Mojito: Motion Trajectory and Intensity Control for Video Generation

Xuehai He,Shuohang Wang,Jianwei Yang,Xiaoxia Wu,Yiping Wang,Kuan Wang,Zheng Zhan,Olatunji Ruwase,Yelong Shen,Xin Eric Wang
2024-12-12
Abstract:Recent advancements in diffusion models have shown great promise in producing high-quality video content. However, efficiently training diffusion models capable of integrating directional guidance and controllable motion intensity remains a challenging and under-explored area. This paper introduces Mojito, a diffusion model that incorporates both \textbf{Mo}tion tra\textbf{j}ectory and \textbf{i}ntensi\textbf{t}y contr\textbf{o}l for text to video generation. Specifically, Mojito features a Directional Motion Control module that leverages cross-attention to efficiently direct the generated object's motion without additional training, alongside a Motion Intensity Modulator that uses optical flow maps generated from videos to guide varying levels of motion intensity. Extensive experiments demonstrate Mojito's effectiveness in achieving precise trajectory and intensity control with high computational efficiency, generating motion patterns that closely match specified directions and intensities, providing realistic dynamics that align well with natural motion in real-world scenarios.

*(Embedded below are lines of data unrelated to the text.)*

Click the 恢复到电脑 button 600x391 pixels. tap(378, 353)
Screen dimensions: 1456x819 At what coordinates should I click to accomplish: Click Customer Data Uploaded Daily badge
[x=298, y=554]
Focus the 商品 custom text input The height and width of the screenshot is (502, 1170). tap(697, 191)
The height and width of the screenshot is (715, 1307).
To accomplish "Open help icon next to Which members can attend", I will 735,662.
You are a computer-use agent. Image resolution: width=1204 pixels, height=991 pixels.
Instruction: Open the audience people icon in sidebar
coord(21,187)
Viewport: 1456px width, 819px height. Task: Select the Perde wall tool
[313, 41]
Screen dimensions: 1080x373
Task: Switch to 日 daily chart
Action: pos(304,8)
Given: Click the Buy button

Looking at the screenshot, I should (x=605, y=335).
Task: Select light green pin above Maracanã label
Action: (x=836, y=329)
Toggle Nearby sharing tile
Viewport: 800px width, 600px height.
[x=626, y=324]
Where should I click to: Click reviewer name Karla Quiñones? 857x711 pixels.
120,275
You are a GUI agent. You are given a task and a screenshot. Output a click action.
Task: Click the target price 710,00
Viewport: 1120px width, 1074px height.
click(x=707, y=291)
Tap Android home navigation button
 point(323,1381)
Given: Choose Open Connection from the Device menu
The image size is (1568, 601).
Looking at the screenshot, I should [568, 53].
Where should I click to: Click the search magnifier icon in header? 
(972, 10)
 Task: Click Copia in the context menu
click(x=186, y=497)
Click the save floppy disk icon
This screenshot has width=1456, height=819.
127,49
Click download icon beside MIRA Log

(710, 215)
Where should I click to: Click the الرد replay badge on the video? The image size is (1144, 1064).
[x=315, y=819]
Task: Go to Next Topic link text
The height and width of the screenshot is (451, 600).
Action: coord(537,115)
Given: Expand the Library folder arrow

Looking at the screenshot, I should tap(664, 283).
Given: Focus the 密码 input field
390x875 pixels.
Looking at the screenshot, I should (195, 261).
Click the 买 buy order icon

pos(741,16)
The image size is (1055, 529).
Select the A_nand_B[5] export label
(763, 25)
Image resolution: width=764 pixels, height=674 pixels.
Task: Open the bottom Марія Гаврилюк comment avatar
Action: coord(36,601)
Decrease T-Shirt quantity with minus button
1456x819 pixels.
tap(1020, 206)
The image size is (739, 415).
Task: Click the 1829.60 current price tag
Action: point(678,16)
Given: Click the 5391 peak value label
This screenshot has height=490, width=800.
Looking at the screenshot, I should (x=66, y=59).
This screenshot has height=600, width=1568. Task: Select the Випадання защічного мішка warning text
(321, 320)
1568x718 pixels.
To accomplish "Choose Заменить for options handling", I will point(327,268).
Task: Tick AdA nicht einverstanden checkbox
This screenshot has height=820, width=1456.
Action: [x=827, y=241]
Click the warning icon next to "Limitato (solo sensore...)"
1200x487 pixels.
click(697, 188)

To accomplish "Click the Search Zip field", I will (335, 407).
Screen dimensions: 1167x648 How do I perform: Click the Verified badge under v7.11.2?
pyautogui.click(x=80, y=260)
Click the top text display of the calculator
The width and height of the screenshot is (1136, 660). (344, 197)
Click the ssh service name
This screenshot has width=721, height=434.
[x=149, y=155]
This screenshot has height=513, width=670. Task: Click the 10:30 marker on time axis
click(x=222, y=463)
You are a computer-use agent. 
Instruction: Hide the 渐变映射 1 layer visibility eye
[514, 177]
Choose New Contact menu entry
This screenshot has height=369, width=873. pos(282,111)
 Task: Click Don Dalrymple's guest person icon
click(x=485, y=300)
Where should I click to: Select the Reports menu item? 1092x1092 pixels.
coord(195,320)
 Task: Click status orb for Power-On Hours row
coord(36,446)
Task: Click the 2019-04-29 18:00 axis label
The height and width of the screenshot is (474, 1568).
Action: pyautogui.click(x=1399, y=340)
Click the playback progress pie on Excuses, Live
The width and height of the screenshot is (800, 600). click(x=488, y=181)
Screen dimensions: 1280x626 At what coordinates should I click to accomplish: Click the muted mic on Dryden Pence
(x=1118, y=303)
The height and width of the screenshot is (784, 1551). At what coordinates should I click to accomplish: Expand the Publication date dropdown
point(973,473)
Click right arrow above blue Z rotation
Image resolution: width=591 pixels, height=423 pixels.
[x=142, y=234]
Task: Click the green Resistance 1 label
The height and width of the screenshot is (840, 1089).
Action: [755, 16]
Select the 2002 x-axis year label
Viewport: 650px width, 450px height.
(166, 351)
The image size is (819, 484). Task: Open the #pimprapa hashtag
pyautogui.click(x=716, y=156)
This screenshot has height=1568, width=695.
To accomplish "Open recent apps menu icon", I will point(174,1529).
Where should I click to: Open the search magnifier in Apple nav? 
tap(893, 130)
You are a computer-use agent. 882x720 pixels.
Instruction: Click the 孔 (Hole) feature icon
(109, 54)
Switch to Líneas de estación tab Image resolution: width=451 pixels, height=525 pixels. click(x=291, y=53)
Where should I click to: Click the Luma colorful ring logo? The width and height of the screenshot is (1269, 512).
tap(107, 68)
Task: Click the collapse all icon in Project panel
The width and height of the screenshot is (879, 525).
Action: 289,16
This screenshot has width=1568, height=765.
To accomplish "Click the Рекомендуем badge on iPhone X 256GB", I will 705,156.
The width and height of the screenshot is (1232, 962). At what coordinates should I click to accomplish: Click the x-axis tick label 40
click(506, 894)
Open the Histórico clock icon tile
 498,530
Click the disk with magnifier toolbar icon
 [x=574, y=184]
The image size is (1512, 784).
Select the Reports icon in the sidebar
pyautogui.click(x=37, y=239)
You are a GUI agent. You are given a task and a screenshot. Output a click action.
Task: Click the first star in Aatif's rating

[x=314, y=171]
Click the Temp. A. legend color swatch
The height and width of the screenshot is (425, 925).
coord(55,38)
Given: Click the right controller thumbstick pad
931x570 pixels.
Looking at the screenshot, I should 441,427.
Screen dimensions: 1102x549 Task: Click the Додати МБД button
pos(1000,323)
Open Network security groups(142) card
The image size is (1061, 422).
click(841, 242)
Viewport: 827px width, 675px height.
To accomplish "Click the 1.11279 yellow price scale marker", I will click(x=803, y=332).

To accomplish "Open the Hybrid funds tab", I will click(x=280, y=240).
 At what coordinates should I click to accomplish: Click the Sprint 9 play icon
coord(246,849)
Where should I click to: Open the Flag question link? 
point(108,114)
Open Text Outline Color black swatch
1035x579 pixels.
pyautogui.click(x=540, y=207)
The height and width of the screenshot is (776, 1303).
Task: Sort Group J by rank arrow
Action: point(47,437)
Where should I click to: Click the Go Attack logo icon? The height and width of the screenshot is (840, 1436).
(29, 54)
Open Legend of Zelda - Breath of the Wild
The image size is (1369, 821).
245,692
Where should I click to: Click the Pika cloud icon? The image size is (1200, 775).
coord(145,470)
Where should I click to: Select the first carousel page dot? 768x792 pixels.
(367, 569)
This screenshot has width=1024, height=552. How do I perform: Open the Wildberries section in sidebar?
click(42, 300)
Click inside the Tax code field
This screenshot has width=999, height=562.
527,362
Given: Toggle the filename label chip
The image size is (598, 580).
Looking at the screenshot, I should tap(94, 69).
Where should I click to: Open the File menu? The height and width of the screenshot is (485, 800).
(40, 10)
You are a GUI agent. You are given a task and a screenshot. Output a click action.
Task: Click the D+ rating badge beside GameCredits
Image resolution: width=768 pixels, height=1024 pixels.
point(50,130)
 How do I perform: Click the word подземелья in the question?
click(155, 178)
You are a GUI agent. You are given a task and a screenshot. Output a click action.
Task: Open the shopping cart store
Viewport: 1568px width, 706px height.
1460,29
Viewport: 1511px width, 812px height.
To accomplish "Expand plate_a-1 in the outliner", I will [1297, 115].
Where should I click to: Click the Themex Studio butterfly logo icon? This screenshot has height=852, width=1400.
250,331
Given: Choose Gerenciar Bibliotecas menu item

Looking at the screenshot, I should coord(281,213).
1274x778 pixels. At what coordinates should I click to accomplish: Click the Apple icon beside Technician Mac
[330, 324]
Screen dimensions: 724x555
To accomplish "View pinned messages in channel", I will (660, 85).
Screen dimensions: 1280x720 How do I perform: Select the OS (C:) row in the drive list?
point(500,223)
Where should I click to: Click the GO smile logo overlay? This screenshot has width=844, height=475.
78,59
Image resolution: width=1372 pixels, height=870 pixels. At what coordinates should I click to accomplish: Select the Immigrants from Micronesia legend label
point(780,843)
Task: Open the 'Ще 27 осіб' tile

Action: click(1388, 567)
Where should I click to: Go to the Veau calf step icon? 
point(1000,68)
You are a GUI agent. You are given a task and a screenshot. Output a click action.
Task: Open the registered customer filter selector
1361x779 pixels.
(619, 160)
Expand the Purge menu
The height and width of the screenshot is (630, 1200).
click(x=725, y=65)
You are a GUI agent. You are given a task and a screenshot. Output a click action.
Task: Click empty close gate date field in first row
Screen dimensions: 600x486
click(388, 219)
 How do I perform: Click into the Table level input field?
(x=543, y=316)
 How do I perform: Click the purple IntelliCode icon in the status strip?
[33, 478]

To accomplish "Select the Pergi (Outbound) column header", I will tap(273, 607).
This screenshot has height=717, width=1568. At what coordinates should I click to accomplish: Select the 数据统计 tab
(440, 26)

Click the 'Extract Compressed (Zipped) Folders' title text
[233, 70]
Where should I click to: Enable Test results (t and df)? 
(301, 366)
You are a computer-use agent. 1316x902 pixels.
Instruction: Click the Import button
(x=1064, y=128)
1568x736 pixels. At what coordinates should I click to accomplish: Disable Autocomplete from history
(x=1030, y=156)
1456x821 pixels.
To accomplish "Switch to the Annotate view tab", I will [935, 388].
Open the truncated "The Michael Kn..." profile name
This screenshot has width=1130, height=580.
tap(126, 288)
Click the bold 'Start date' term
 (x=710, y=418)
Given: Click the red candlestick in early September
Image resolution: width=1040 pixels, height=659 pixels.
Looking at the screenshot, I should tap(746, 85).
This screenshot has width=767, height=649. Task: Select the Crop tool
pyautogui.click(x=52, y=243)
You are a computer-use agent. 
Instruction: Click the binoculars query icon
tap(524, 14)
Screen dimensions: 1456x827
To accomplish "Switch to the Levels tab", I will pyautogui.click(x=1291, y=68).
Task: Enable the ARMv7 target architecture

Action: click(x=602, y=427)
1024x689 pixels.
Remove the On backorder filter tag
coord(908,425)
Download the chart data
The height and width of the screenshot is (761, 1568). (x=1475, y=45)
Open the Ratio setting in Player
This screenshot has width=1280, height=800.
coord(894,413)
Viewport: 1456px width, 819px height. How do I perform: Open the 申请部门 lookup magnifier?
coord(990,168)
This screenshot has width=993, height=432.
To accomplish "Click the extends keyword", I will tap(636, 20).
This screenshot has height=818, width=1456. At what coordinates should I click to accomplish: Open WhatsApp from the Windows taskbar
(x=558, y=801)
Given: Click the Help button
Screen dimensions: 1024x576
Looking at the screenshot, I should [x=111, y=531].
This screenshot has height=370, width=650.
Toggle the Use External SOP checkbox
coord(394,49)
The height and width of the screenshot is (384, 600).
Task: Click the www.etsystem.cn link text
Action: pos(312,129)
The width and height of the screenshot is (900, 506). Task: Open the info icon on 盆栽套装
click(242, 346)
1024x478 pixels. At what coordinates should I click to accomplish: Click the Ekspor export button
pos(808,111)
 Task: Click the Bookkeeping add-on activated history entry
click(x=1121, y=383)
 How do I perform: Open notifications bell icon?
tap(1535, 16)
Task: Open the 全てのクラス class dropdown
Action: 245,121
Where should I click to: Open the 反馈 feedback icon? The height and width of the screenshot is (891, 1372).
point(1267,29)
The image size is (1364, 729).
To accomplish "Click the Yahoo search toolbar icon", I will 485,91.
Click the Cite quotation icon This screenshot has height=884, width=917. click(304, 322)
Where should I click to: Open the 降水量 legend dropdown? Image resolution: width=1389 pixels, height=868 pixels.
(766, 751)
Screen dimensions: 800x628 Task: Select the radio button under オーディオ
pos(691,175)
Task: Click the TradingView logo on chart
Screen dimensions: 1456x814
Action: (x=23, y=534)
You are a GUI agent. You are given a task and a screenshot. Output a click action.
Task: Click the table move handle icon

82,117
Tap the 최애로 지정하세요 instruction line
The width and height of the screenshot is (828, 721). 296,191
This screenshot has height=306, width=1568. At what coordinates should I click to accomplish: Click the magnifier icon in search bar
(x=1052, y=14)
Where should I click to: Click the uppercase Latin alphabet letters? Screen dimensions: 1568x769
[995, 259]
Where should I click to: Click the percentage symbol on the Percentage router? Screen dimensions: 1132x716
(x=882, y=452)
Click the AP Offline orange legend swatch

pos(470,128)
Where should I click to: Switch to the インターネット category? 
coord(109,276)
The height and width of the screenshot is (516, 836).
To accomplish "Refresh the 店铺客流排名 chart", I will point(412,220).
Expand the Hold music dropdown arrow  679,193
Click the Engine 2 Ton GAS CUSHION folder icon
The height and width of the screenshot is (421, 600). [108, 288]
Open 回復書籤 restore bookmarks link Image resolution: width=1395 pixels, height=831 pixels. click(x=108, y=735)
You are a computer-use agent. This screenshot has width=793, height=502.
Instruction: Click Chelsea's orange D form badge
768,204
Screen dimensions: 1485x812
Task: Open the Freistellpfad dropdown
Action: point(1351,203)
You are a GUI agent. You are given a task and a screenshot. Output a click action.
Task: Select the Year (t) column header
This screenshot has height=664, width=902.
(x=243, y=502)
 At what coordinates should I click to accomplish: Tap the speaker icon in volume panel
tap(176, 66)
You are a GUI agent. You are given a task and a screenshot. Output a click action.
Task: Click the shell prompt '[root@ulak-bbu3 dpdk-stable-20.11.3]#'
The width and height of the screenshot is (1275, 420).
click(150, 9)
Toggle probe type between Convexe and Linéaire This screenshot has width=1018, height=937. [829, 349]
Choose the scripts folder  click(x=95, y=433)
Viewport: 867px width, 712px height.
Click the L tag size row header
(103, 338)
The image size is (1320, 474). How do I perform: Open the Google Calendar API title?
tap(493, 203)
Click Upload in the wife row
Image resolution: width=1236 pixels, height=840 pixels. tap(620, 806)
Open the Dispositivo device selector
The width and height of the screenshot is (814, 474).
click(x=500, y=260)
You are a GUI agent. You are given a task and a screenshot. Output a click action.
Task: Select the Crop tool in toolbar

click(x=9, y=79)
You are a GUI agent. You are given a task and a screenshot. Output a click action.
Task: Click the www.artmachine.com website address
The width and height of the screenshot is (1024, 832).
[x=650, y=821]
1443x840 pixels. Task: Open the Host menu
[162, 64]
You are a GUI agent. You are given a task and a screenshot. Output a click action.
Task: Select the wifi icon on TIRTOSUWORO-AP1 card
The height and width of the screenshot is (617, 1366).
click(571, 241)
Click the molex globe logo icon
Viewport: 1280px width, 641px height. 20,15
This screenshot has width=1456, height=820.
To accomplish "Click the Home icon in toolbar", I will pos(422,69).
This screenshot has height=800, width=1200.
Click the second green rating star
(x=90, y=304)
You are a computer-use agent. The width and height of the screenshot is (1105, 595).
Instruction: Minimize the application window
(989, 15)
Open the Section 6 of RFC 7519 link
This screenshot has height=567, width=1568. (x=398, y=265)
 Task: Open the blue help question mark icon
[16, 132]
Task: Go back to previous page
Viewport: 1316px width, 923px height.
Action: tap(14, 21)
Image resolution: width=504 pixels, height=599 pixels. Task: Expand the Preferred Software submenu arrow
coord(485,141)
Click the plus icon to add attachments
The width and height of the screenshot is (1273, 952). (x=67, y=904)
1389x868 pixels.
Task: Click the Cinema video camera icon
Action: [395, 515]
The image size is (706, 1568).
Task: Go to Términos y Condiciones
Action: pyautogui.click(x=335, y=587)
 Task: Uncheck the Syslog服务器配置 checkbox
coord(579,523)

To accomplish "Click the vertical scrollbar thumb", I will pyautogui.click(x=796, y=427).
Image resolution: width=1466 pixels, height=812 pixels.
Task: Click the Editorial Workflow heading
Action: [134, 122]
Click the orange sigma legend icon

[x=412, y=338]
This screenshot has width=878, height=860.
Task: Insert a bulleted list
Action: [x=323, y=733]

Computer Vision and Pattern Recognition,Computation and Language
What problem does this paper attempt to address?
The problem that this paper attempts to solve is: in video generation, how to effectively integrate directional guidance and controllable motion intensity. Specifically, although existing diffusion models can generate high - quality video content, there are still challenges in efficiently training models that can integrate directional guidance and controllable motion intensity. These problems include: 1. **Complex relative motion data capture**: In the real - world videos, the simultaneous movement of cameras and objects makes capturing relative motion data complex. 2. **Lack of large - scale labeled datasets**: Existing video datasets rarely contain detailed motion - dynamic labels, and obtaining labels for these subtle aspects is both expensive and time - consuming. 3. **High demand for computing resources**: Training models with detailed labels requires a large amount of computing resources. To solve these problems, the paper introduces the Mojito model, which can simultaneously integrate trajectory direction and motion intensity control during text - to - video generation. Mojito achieves this goal through the following two core modules: - **Directional Motion Control (DMC) module**: Using the cross - attention mechanism, it can adjust the motion direction of the generated object without additional training during the inference stage, making its trajectory align with the specified path. - **Motion Intensity Modulator (MIM) module**: Encodes any motion intensity into features and seamlessly integrates it into the diffusion framework, thereby achieving precise control of motion intensity. In addition, Mojito also explores a method of using a global motion intensity embedding layer as a conditional input to further enhance the control of motion intensity. Through extensive experiments, the paper demonstrates the effectiveness of Mojito in achieving precise trajectory and intensity control. The generated motion patterns highly match the specified directions and intensities, providing a realistic dynamic effect that conforms to the laws of natural motion.